We started vectors by talking about different notations and their meanings. We talked about the magnitude of a 2D vector. They could see the clear connection with Pythagorean Theorem, a few even suggested its use, but the 3D formula was not clear to them. Not at all. Students suggested we could use a cube root or cube the coordinates. Both potentially valid extensions of the pattern for sure. I ended class by giving them the formula with no proof no justification - time was running out and I had problems I wanted them to finish. Oops.

Realizing the obvious error of my ways, I started the next class with a model of a 3D vector (I used a wire coat-hanger as the vector and large graph paper to form the X-Y plane). My model was just to show them what I wanted them to build. Their task was to use a meter stick as their vector - which required some engineering - and find the coordinates of the vector in 3D. A few students suggested aligning the vector with a coordinate axis... I nixed that idea.
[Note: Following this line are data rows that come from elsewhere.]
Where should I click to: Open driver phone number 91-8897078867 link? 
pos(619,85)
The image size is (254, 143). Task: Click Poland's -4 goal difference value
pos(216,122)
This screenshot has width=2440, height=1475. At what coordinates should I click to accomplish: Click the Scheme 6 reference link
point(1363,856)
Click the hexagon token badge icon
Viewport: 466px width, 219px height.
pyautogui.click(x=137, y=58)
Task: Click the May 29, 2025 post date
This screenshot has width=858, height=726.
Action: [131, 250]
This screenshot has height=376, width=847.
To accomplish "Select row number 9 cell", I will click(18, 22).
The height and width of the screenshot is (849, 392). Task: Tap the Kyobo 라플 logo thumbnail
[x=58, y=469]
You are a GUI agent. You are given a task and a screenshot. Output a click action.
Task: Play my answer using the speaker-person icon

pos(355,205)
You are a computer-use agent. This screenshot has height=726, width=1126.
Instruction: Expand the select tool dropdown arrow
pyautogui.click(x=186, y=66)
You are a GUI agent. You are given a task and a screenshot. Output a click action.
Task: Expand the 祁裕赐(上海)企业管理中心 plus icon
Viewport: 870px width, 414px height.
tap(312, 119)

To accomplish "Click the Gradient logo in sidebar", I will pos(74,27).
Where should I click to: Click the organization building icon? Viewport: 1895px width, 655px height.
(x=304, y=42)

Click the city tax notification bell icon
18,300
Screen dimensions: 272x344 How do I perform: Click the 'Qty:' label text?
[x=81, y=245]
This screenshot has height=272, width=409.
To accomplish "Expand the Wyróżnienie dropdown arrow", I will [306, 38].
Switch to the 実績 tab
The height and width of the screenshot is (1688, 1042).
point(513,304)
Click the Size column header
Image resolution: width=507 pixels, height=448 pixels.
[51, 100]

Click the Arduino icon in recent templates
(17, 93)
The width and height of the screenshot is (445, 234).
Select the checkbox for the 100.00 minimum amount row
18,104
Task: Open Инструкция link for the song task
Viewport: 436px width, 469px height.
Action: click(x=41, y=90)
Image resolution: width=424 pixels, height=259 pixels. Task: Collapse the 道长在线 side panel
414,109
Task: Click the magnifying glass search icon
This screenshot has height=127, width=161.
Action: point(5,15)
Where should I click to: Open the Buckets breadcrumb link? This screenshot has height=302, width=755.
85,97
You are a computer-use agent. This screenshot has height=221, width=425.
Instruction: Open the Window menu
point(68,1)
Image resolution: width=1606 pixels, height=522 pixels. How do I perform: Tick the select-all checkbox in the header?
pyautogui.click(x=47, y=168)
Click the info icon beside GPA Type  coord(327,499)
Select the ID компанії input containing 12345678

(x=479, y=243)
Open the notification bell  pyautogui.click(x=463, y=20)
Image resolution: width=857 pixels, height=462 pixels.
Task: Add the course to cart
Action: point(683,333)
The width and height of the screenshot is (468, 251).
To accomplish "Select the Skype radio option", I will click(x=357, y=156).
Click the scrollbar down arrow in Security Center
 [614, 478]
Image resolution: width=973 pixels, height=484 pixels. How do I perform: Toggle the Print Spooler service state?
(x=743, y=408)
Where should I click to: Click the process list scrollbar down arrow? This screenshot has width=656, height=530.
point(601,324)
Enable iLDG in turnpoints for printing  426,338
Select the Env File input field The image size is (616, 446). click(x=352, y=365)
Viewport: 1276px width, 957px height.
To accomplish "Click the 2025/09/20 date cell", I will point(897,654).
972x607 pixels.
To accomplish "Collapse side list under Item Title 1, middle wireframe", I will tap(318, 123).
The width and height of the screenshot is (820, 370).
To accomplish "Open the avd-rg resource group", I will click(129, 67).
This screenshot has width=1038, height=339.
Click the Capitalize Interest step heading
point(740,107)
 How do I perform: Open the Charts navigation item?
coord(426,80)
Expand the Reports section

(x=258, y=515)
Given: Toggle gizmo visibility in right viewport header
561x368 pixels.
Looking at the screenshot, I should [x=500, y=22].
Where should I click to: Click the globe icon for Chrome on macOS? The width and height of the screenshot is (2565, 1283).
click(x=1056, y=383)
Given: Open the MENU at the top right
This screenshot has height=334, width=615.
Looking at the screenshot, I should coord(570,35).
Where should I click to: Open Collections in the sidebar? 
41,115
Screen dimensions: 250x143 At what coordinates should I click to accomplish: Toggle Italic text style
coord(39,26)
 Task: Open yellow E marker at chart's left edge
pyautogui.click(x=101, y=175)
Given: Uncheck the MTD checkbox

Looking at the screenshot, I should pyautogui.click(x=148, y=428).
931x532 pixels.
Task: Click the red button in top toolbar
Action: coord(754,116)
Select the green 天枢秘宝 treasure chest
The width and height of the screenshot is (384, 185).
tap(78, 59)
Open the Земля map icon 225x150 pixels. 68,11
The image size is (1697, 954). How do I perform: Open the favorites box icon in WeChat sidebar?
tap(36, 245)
Once they had the coordinates I asked them to prove the formula given in the last class or better yet to ignore the formula and use only the coordinates to find the length of the vector - which they already knew from the meter stick. 10-15 minutes later folks had drawn right triangles and created a solution!

Once everyone was finished, I pulled the whole class over to one of the more neatly created models so I could point and formalize the ideas.Towards the end several students commented "oh that makes sense," or "now I get it - that formula does make sense." Voila! A simple but effective way to spend 40 minutes of class.